**Extracted text**
======

AI coding agents are having their moment. Devin made headlines. SWE-bench became the benchmark everyone cites. Open-source alternatives like SWE-agent, OpenHands, and Aider are iterating fast. But beneath the demos and benchmark scores, the practical question remains: what can these systems actually do in production today?
We have been using AI agents in our own development workflow for months now. Here is an honest breakdown of where things stand.
// What an AI coding agent actually is
Strip away the marketing and an AI coding agent is an LLM in a loop with tools. It can read files, write files, execute commands, and observe the results. The loop continues until the task is done or the agent decides it is stuck.
The difference from a chatbot is agency — the model decides what to do next, not the user. It plans, acts, observes, and adjusts. This is powerful when it works. It is also where things go wrong when the model misunderstands the task or lacks context about the codebase.
// What works well today
- Well-scoped tasks: Bug fixes with clear reproduction steps, adding a new endpoint to an existing pattern, writing tests for existing code. When the task is bounded and the codebase conventions are clear, agents perform surprisingly well.

======

**Available data**
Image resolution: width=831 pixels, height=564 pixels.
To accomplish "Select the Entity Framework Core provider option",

======

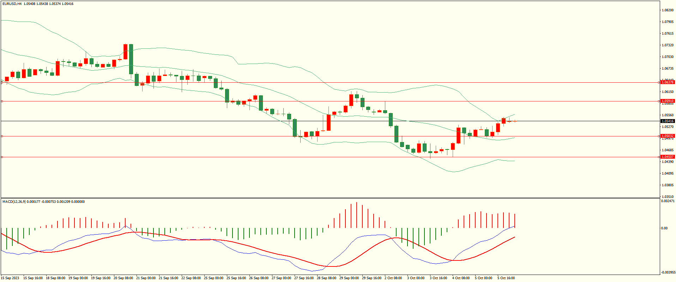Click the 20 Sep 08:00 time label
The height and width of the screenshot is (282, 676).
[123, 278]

======

In the text on AI coding agents, what is an AI coding agent once the marketing is stripped away?

**Response to the task**
An LLM in a loop with tools.